## Brief:
Rewrite the items below as a Markdown table with the columns "Row" and "Line": number each line in "Row" and place the line in "Line", leaving out blank lines.

▼▼▼

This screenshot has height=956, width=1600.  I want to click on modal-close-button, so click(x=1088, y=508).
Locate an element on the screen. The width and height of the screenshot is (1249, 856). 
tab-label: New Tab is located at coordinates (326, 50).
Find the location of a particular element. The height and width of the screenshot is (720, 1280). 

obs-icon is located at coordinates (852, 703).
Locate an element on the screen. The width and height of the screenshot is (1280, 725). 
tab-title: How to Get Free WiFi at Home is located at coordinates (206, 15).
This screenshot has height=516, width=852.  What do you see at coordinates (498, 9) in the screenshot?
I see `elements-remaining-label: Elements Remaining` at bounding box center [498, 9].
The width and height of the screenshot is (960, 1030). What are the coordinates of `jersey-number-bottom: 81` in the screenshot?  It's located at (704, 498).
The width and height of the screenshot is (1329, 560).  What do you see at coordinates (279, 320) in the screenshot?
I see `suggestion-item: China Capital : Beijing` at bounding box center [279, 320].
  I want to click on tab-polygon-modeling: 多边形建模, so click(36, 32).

▲▲▲

## Solution:
| Row | Line |
|---|---|
| 1 | This screenshot has height=956, width=1600.  I want to click on modal-close-button, so click(x=1088, y=508). |
| 2 | Locate an element on the screen. The width and height of the screenshot is (1249, 856).  |
| 3 | tab-label: New Tab is located at coordinates (326, 50). |
| 4 | Find the location of a particular element. The height and width of the screenshot is (720, 1280).  |
| 5 | obs-icon is located at coordinates (852, 703). |
| 6 | Locate an element on the screen. The width and height of the screenshot is (1280, 725).  |
| 7 | tab-title: How to Get Free WiFi at Home is located at coordinates (206, 15). |
| 8 | This screenshot has height=516, width=852.  What do you see at coordinates (498, 9) in the screenshot? |
| 9 | I see `elements-remaining-label: Elements Remaining` at bounding box center [498, 9]. |
| 10 | The width and height of the screenshot is (960, 1030). What are the coordinates of `jersey-number-bottom: 81` in the screenshot?  It's located at (704, 498). |
| 11 | The width and height of the screenshot is (1329, 560).  What do you see at coordinates (279, 320) in the screenshot? |
| 12 | I see `suggestion-item: China Capital : Beijing` at bounding box center [279, 320]. |
| 13 |   I want to click on tab-polygon-modeling: 多边形建模, so click(36, 32). |